As you guessed time saving is not really the most important aspect for asking this question. Currently I am recovering from an operation and I am on light duties so I cant dough in and stir the pot myself. Given the availability of my brewing buddies we can set up on a fri night, dough in and mash. However my buddies aren't available until sometime in the early arvo.

Therefore mashing the night before is easy done and I can get help with that, as we are using a Braumeister there is no issue with maintaining mash temp until we are ready to boil the next day, however as my mates aren't available until the arvo I really cant start the boil until later in the morning which means it will sit at mash temps for at least 12 hrs or more. Hmm maybe I can get my wife to help lift the malt pipe, its on a pulley so not really very heavy.
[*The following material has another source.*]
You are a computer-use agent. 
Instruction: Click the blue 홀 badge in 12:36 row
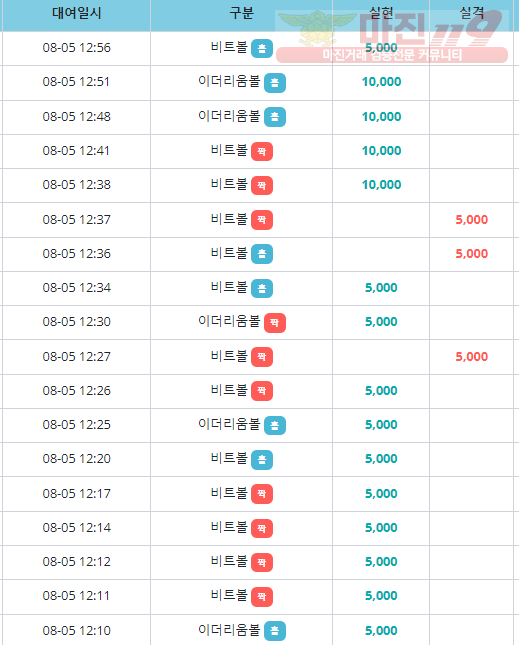point(262,254)
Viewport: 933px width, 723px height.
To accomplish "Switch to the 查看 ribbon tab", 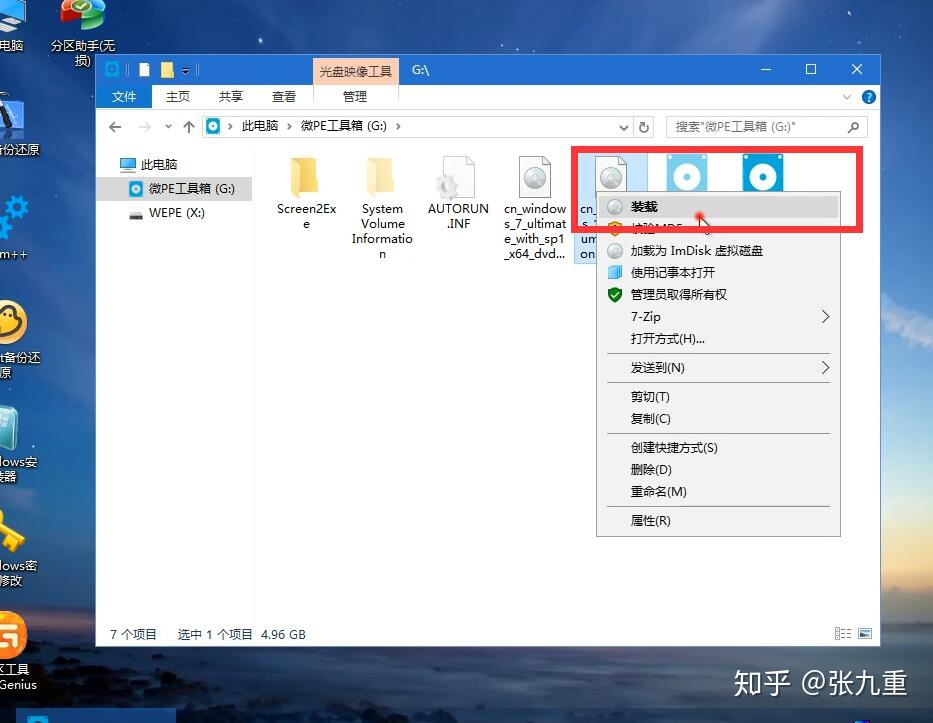I will [x=283, y=96].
This doesn't sound like a problem except the use of power to keep it warm. I know I can lag the pot to keep it warm which would save some energy.

I am not overly concerned about the energy costs but I thought if we could dough in and steep cold overnight this helps with the physical part I cant do and saves money then I can mash mid morning in time to finish of the mash when the cavalry arrive.

Not sure if that makes sense but I think I will opt to mash overnight and keep it warm then get organised for when the mates arrive. I dont like taking the chance on anything being sour and from what I have read there doesn't seem any side affects of mashing overnight and holding it at that mash temp.

I am not sure if my other question was understood, that is, if say you wanted a mash temp of 67C, if you were to dough in into cold water (say 20c) and then heat to mash temps, the water will be in the low 60'sC for a time before it reaches your desired mash temp. Therefore would the time at low 60'sC affect the fermentability of the wort? I guess that depends on how quickly the water warms (degrees per minute) Maybe it would move through that quickly that it would not make much of a difference.

Not a biggy just a thought.

cheers again for your input.

Overnight dough in versus overnight mash

Post #7 made 4 years ago
In my experience overnight mashes gave me thinner beer and lower FG. I stopped because if this, however it may have been due to temp loss causing prolonged periods at lower mash temps, which won't affect you with a braumeister. I now mash out and pull grain before bed then boil on day2 and have brewed excellent beer this way. Also, none of my overnight mashes caused any sourness and sometimes temp dropped to around 50C.